All mankind is of one author, and is one volume; when one man dies, one chapter is not torn out of the book, but translated into a better language; and every chapter must be so translated. . . .

—John Donne
LOVE AND THEFT

Consider this tale: a cultivated man of middle age looks back on the story of an amour fou, one beginning when, traveling abroad, he takes a room as a lodger. The moment he sees the daughter of the house, he is lost. She is a preteen, whose charms instantly enslave him. Heedless of her age, he becomes intimate with her. In the end she dies, and the narrator—marked by her forever—remains alone. The name of the girl supplies the title of the story: Lolita.

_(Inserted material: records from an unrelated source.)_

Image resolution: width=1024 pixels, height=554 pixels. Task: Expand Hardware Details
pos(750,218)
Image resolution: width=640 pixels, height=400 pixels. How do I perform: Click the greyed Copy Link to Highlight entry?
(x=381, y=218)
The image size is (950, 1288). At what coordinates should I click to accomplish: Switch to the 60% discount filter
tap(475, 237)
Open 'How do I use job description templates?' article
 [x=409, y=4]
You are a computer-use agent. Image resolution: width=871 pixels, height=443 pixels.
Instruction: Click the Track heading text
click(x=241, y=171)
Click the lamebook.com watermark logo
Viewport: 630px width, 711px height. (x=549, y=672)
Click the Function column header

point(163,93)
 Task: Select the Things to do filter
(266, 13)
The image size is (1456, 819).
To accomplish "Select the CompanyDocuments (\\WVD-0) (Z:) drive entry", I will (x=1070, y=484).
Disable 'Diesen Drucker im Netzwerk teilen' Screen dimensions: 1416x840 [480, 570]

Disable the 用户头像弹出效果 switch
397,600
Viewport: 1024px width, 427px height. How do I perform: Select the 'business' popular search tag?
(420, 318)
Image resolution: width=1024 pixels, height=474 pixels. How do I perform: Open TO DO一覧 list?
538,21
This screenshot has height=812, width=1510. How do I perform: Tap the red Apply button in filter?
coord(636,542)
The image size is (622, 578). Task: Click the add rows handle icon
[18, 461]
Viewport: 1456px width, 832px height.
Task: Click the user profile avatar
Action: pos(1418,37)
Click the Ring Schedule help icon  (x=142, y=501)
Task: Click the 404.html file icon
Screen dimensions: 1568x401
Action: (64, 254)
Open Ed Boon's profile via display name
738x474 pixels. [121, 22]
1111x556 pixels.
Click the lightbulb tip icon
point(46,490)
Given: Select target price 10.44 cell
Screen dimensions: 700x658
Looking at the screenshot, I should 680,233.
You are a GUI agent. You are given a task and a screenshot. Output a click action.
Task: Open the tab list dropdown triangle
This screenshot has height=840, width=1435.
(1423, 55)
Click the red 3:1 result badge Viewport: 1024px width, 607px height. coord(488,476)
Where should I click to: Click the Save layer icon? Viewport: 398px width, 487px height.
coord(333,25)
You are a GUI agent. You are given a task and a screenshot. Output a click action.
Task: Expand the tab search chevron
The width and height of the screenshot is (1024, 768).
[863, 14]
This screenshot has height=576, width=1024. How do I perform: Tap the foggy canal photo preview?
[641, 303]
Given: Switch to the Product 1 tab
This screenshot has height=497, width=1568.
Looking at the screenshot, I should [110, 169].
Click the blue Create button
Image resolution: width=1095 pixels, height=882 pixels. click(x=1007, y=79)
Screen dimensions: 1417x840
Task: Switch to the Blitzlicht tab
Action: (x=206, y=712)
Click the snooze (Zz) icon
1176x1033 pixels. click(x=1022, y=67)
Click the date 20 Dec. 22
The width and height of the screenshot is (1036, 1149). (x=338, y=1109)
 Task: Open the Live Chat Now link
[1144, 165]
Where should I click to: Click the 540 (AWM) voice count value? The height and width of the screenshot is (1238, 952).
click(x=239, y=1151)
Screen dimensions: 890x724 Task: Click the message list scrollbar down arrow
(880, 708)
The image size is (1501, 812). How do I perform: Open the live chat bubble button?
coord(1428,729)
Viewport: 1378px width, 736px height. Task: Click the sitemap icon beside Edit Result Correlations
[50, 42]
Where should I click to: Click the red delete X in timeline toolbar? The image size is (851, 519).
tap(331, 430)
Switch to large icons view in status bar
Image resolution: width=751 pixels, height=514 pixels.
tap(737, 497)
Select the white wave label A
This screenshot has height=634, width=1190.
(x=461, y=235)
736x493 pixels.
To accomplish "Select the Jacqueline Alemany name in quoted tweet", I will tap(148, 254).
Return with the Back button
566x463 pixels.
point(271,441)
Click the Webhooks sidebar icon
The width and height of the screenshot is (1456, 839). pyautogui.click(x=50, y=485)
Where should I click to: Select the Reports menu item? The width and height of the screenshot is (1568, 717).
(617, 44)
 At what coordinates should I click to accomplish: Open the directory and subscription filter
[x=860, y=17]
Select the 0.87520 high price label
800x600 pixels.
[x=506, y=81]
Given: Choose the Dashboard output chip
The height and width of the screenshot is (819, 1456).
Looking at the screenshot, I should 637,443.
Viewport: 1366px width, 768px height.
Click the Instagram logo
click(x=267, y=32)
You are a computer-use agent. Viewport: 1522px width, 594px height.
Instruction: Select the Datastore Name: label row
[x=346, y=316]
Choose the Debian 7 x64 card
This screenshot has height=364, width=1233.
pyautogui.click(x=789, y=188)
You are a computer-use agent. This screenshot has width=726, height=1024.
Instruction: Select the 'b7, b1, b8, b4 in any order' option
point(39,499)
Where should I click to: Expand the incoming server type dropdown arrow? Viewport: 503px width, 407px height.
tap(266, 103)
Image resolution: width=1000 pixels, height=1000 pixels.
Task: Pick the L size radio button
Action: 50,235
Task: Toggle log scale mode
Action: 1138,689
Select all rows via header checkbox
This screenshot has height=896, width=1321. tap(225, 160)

The author of the story I’ve described, Heinz von Lichberg, published his tale of Lolita in 1916, forty years before Vladimir Nabokov’s novel. Lichberg later became a prominent journalist in the Nazi era, and his youthful works faded from view. Did Nabokov, who remained in Berlin until 1937, adopt Lichberg’s tale consciously? Or did the earlier tale exist for Nabokov as a hidden, unacknowledged memory? The history of literature is not without examples of this phenomenon, called cryptomnesia. Another hypothesis is that Nabokov, knowing Lichberg’s tale perfectly well, had set himself to that art of quotation that Thomas Mann, himself a master of it, called “higher cribbing.” Literature has always been a crucible in which familiar themes are continually recast. Little of what we admire in Nabokov’s Lolita is to be found in its predecessor; the former is in no way deducible from the latter. Still: did Nabokov consciously borrow and quote?